(Records from a data collection)

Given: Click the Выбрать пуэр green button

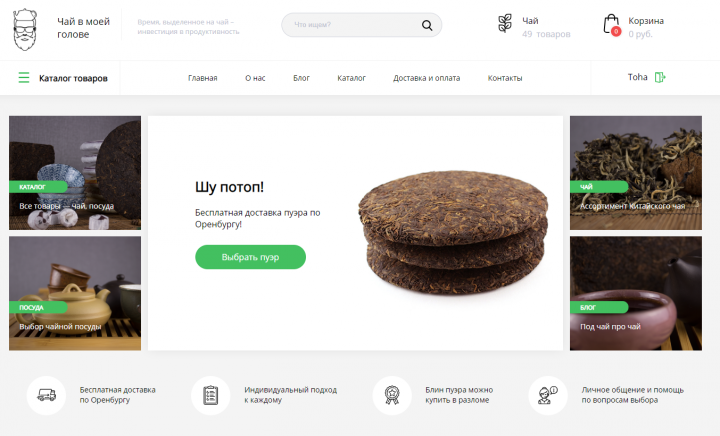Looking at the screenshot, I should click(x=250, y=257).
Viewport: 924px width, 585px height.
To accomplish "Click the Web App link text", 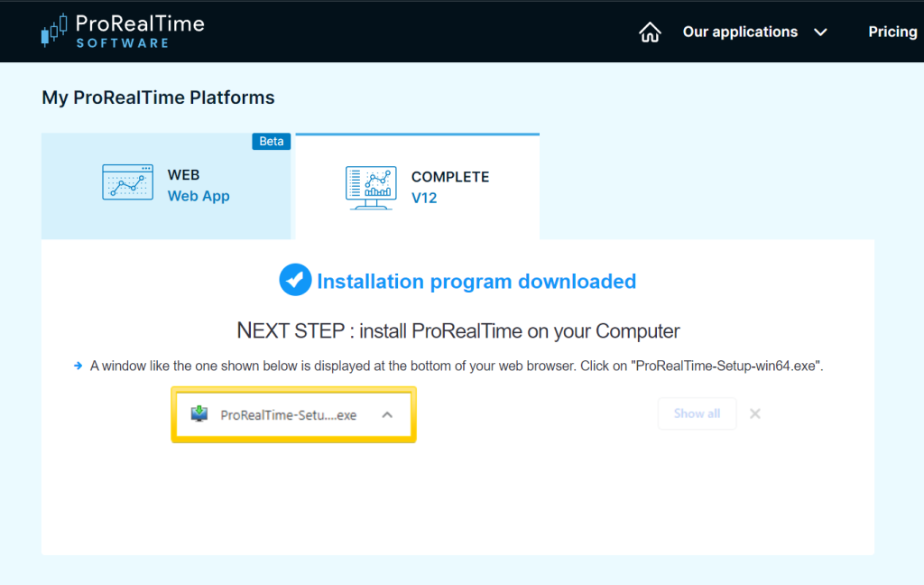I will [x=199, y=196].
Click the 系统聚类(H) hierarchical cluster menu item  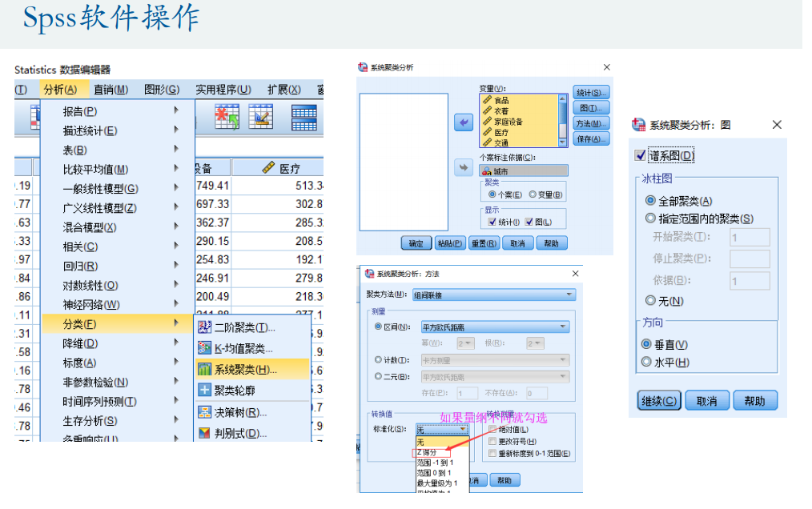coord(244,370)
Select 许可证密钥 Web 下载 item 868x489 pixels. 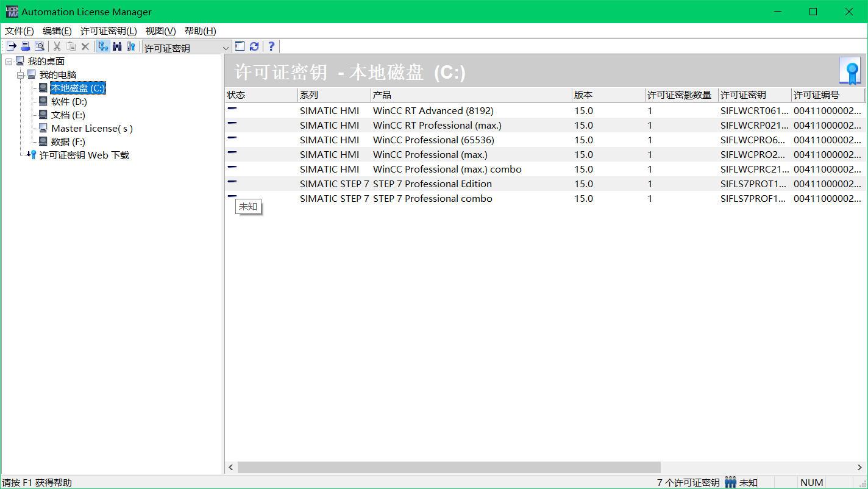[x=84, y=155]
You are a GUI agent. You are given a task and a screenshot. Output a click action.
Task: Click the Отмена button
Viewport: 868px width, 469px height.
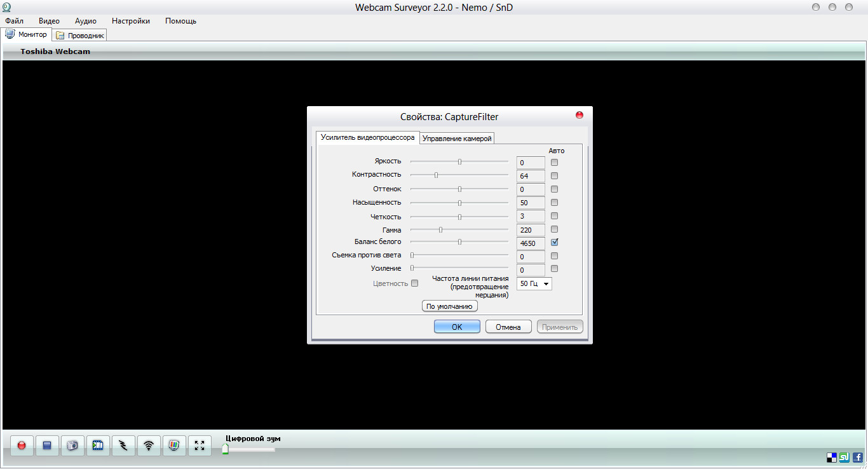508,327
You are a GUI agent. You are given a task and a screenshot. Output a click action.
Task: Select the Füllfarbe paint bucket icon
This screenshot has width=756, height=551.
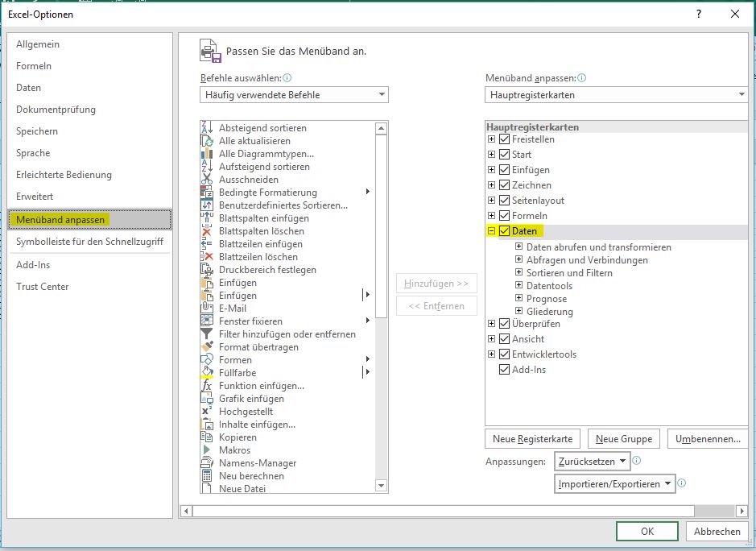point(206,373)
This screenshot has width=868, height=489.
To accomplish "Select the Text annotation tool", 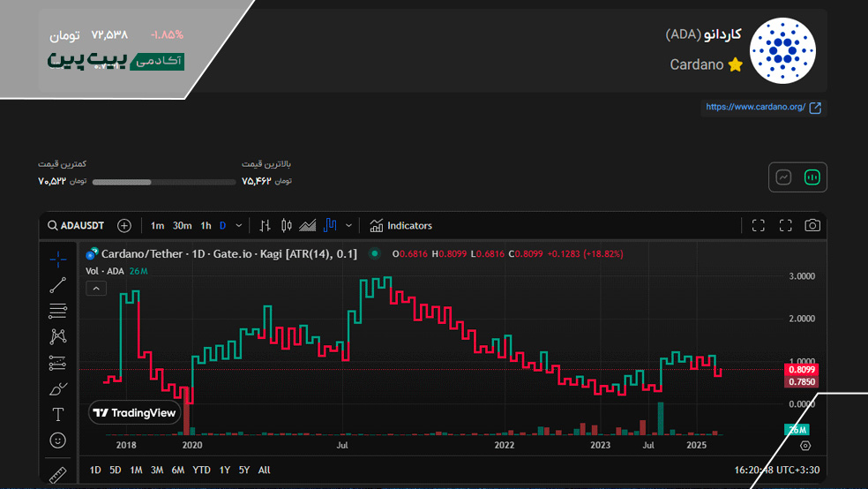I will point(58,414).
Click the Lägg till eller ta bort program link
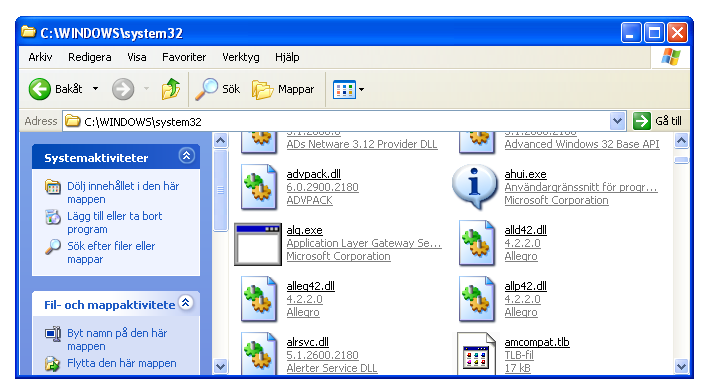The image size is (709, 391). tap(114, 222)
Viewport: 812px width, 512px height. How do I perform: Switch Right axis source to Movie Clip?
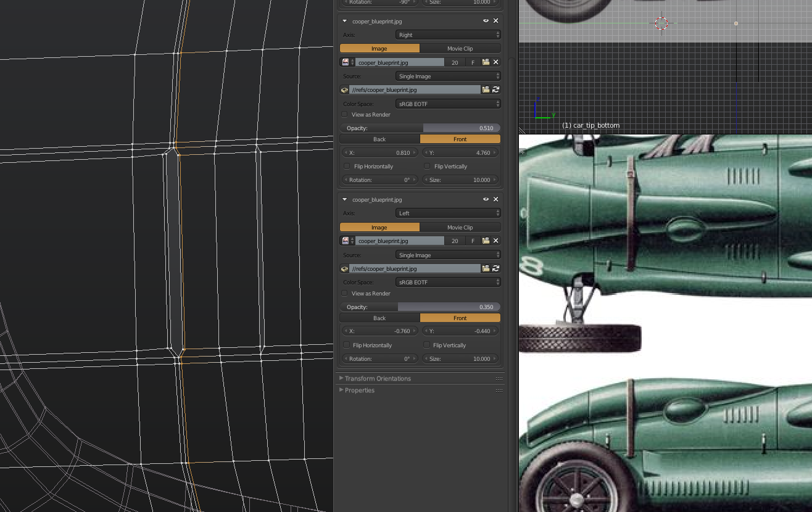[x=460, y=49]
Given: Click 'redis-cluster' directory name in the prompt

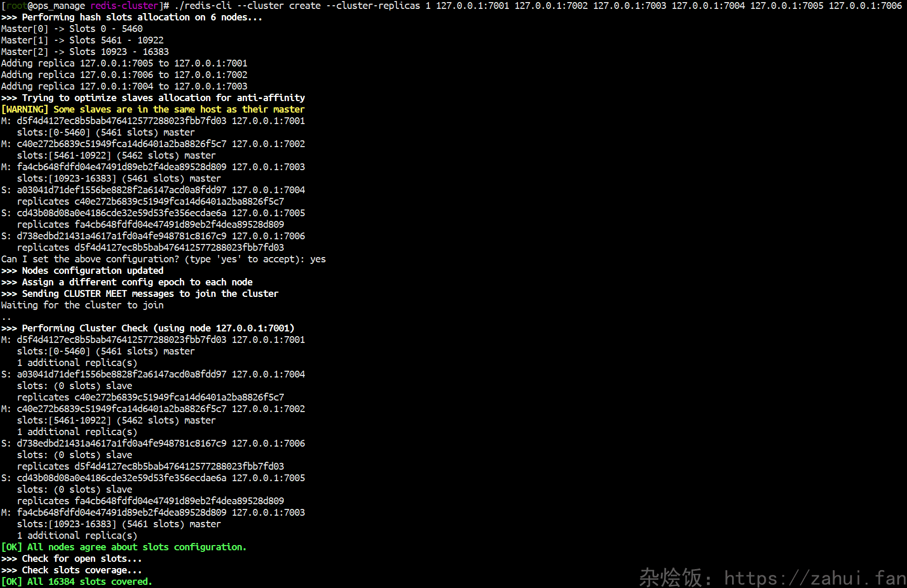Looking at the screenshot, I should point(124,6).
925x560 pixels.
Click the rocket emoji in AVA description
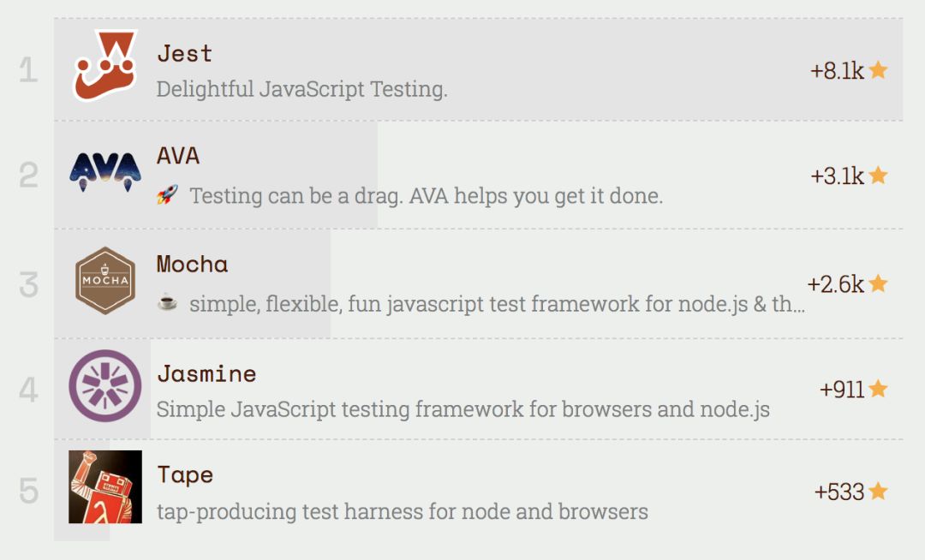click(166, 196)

The task :: Give back only the lines from the one that carries "Viewport: 812px width, 512px" through the final line above, both included. Drop all pictures.

Answer ::
Viewport: 812px width, 512px height. How do I perform: Switch Right axis source to Movie Clip?
[x=460, y=49]
Given: Click 'redis-cluster' directory name in the prompt

Looking at the screenshot, I should point(124,6).
925x560 pixels.
Click the rocket emoji in AVA description
click(166, 196)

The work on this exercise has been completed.